- **PROBLEM REQUIREMENTS**
The response should consist of the records, reproduced exactly.

- **Records from a collection**

-- Opening Marker --

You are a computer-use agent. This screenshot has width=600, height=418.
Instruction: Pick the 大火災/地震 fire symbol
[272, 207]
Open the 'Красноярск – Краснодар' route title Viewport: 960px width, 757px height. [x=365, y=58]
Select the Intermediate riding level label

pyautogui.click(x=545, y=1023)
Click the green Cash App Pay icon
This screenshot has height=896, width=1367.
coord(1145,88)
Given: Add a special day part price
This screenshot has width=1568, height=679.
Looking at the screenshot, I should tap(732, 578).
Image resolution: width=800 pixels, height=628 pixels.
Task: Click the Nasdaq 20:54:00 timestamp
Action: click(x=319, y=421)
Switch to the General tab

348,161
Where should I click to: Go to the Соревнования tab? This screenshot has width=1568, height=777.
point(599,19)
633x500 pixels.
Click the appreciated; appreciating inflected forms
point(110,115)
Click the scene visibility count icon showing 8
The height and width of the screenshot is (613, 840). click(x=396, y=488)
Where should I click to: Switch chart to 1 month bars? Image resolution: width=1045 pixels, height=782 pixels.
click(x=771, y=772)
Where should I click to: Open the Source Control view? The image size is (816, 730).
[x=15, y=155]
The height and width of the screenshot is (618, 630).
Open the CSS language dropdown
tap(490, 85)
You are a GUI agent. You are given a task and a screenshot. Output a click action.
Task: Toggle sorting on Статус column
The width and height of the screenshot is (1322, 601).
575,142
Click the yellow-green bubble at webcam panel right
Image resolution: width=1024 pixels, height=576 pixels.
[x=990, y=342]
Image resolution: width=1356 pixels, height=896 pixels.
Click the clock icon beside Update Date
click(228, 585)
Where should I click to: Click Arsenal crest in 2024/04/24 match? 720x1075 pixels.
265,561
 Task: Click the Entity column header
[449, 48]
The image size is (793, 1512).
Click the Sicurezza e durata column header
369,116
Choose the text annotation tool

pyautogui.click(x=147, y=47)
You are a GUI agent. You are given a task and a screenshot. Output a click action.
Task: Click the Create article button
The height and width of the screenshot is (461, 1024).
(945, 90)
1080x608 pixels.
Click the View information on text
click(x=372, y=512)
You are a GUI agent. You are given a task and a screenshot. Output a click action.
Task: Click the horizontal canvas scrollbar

-- Closing Marker --

- **OUTPUT**
You are a computer-use agent. This screenshot has width=600, height=418.
Instruction: Pick the 大火災/地震 fire symbol
[272, 207]
Open the 'Красноярск – Краснодар' route title Viewport: 960px width, 757px height. [x=365, y=58]
Select the Intermediate riding level label

pyautogui.click(x=545, y=1023)
Click the green Cash App Pay icon
This screenshot has height=896, width=1367.
coord(1145,88)
Given: Add a special day part price
This screenshot has width=1568, height=679.
Looking at the screenshot, I should tap(732, 578).
Image resolution: width=800 pixels, height=628 pixels.
Task: Click the Nasdaq 20:54:00 timestamp
Action: click(x=319, y=421)
Switch to the General tab

348,161
Where should I click to: Go to the Соревнования tab? This screenshot has width=1568, height=777.
point(599,19)
633x500 pixels.
Click the appreciated; appreciating inflected forms
point(110,115)
Click the scene visibility count icon showing 8
The height and width of the screenshot is (613, 840). click(x=396, y=488)
Where should I click to: Switch chart to 1 month bars? Image resolution: width=1045 pixels, height=782 pixels.
click(x=771, y=772)
Where should I click to: Open the Source Control view? The image size is (816, 730).
[x=15, y=155]
The height and width of the screenshot is (618, 630).
Open the CSS language dropdown
tap(490, 85)
You are a GUI agent. You are given a task and a screenshot. Output a click action.
Task: Toggle sorting on Статус column
The width and height of the screenshot is (1322, 601).
575,142
Click the yellow-green bubble at webcam panel right
Image resolution: width=1024 pixels, height=576 pixels.
[x=990, y=342]
Image resolution: width=1356 pixels, height=896 pixels.
Click the clock icon beside Update Date
click(228, 585)
Where should I click to: Click Arsenal crest in 2024/04/24 match? 720x1075 pixels.
265,561
 Task: Click the Entity column header
[449, 48]
The image size is (793, 1512).
Click the Sicurezza e durata column header
369,116
Choose the text annotation tool

pyautogui.click(x=147, y=47)
You are a GUI agent. You are given a task and a screenshot. Output a click action.
Task: Click the Create article button
The height and width of the screenshot is (461, 1024).
(945, 90)
1080x608 pixels.
Click the View information on text
click(x=372, y=512)
You are a GUI agent. You are given a task and a screenshot. Output a click action.
Task: Click the horizontal canvas scrollbar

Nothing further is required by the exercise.